Teaching a Circuit to Talk

The most significant and potentially “posthuman” issue confronted in the designing and teaching of a Writing for Interactive Media class is determining what actually falls under the definition of “writing.” Nothing represented the inadequacies of traditional genres and rhetorical theory more than the encyclopedic, database-oriented software -- it is a genre that makes up a considerable share of the interactive software market, and yet the content of these products often look more like something created by a systems analyst than a writers (as we understand the term).

For that reason, the decision to include a database assignment was uncertain, to say the least. Although it doesn’t fit any definition of writing as we understand it, the final project definitely creates a system of communicating information, which may very well become a definition of writing (or at least linguistic engineering) in the future. 

For this assignment, students work in teams collecting data, classifying it, and creating an interface that will allow users to access that information in a meaningful form. In essence, they are trying to map out a model "brain" -- an outline of computational cognition -- in order to allow a software program to participate in a human-like conversation by responding to a partner's requests for information on a limited topic.

Most of the work is done with phones, feet, logs, note cards, grids, and seemingly endless debates about how to classify and tag information so that a computer can identify each item in the database by a variety of features or characteristics. The final project itself asks the writing team to construct no more than six to eight questions to be posed to a users, and these are the only complete sentences the students write. When programmed as a “live” database, the machine essentially holds a very primitive conversation. 

The computer uses the lexicon and cognitive paths my students have provided and assembles the data according to the rules of a grammar from a programmer, and (if all goes as planned) this enables the computer to answer simple requests. For example, a conference go-er tells the computer that she wants to know what stores in Crown Center carry Kansas City souvenirs; the computer complies with a list of stores and refers the user to a map for directions on how to get there from the exhibit area of the conference.  The exchange can happen in less than a minute, but the groundwork that enables it is tremendous. 

Last semester, my students decided that they would gather materials and create a database of museums in the Kansas City area (no small feat). Before beginning the research, they brainstormed on what information people would most likely want (hours, admission charges, type of displays, cultures/historical periods included, and amenities like cafeterias, tours, special access). After collecting pages of material on everything from the Nelson-Atkins to the Boilermaker’s Archives, the student met again to plan their interface. 
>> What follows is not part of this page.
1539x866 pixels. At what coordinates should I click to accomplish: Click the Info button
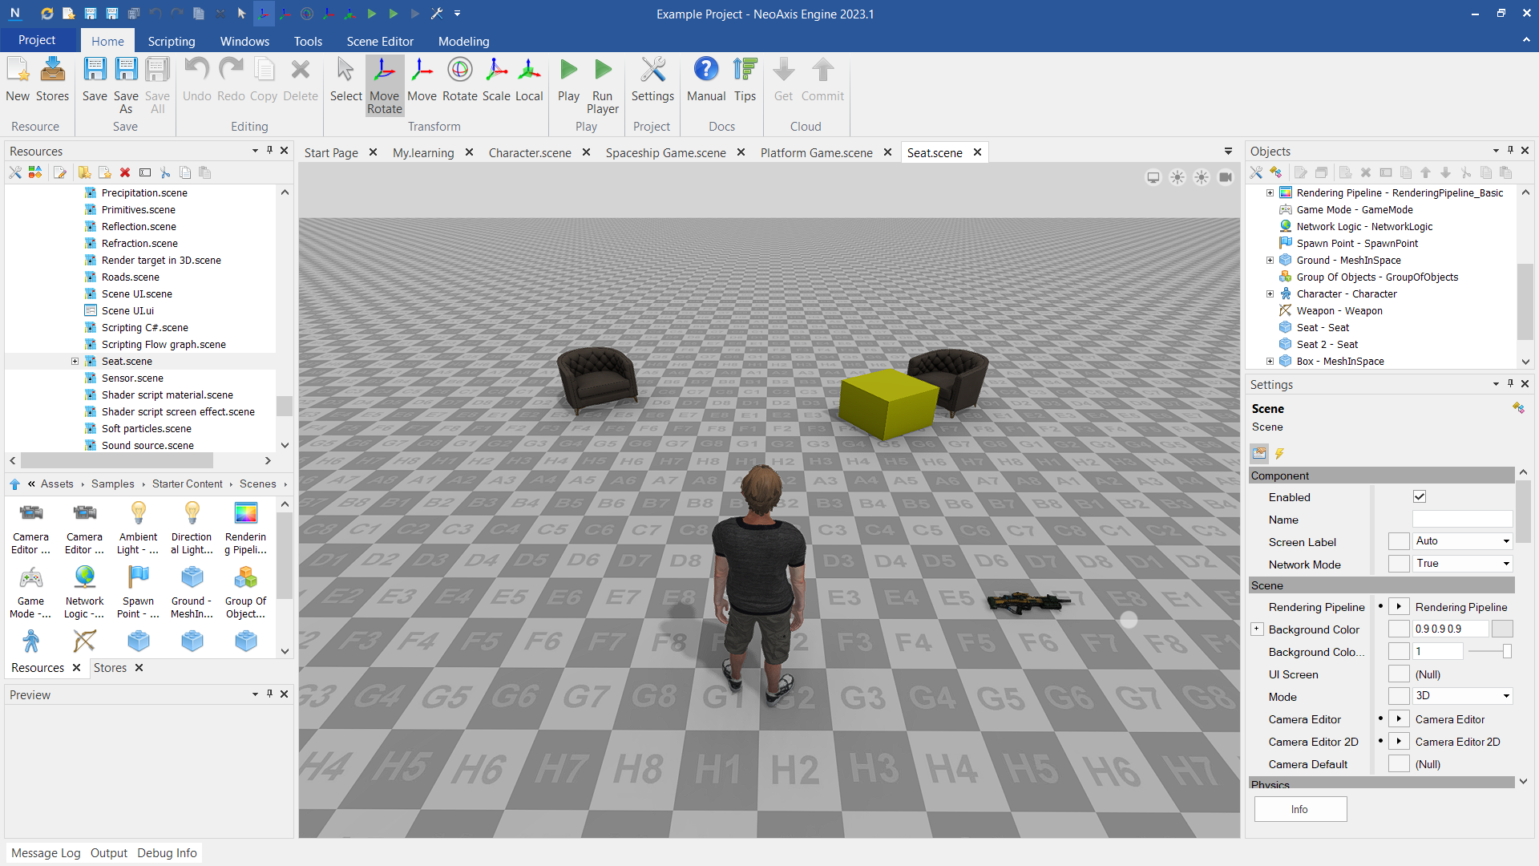1300,809
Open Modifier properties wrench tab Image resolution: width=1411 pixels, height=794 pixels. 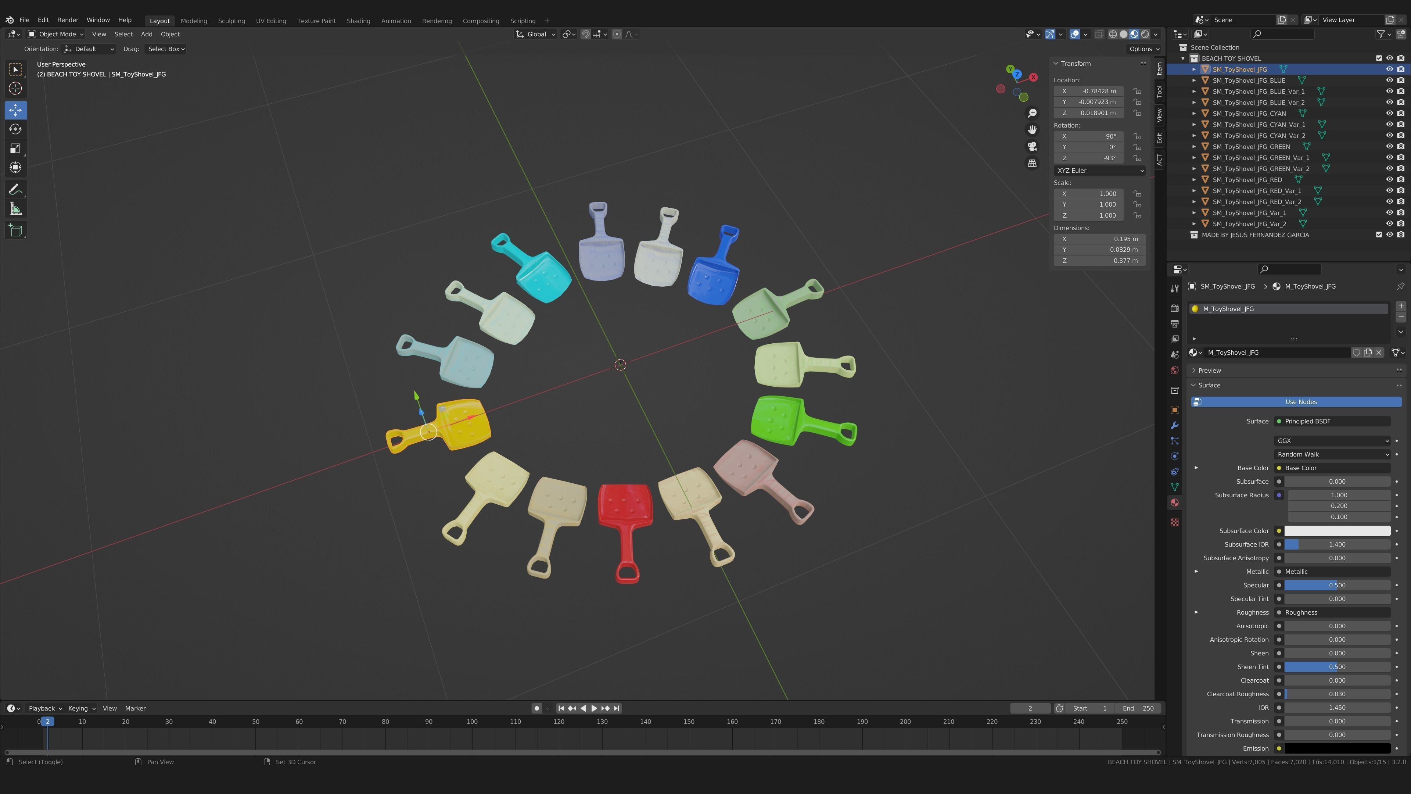pos(1174,425)
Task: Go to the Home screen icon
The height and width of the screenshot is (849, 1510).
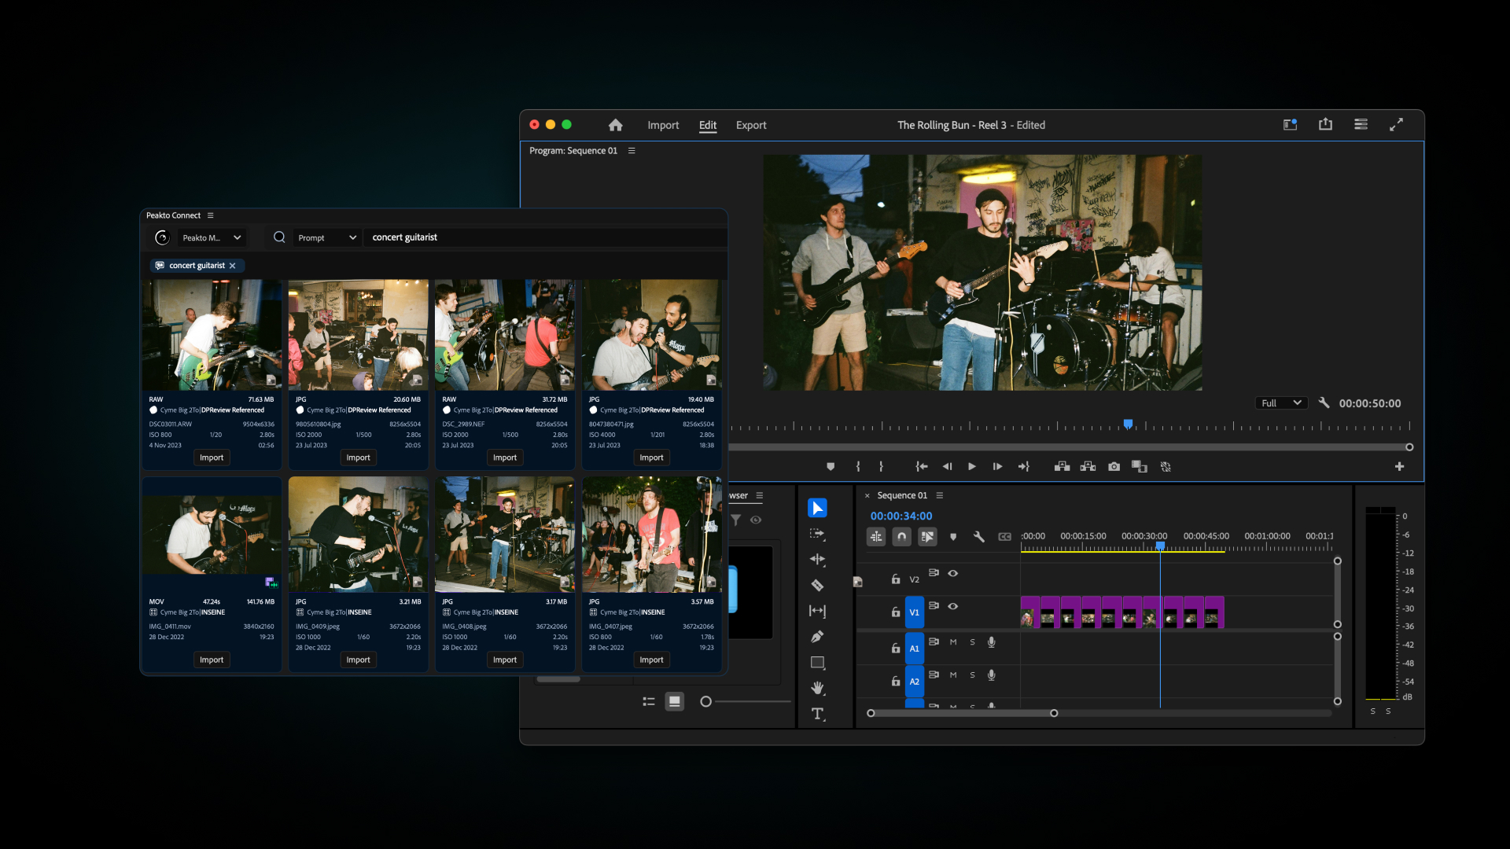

The students were given rudimentary instructions on searching with Boolean terms, incorporating various web form tools into an interface, and asking a clear question, then they began work on developing a classification system to be used with each of the many variable categories. For example, the students elected to provide the user with a drop-down menu to select the kinds of cultural or historical exhibits they wanted to see featured in a museum. To produce this option, they needed to draft a list of categories (Civil War, Jazz Age, Native American, European) into which they could sort all of the displays and then assign the appropriate "tag" or "tags" to each entity covered by their database. And, of course, they needed to do this type of classification for every variable.

For the finished project, they turned in one hypertext screen with their interface form and pages and pages of data grids -- so, for example, if I found the column "food services," I would learn which museums had vending machines, snack bars, cafes, or full-service restaurants (or any combination of that list). 

Obviously, this project taught primary research and analytical skills. Clearly, it focused on structuring information in an organization that can be accessed directly by a computer program as well as indirectly by a consumer, which sounds like writing.  But when there are no theses, no sentences, no punctuation, it is difficult to really feel comfortable calling it writing, yet – as computers become more human – it is not difficult to imagine that this is what a large part of providing computers with language capabilities will become. 

In the end, what finally tipped the scales in favor of including database construction in the class was this: if they didn’t learn it in the Writing for Interactive Media class, we didn’t know where they would learn it. But the question still remains, could this be a preview of one of the first truly posthuman genres? Is it writing at all?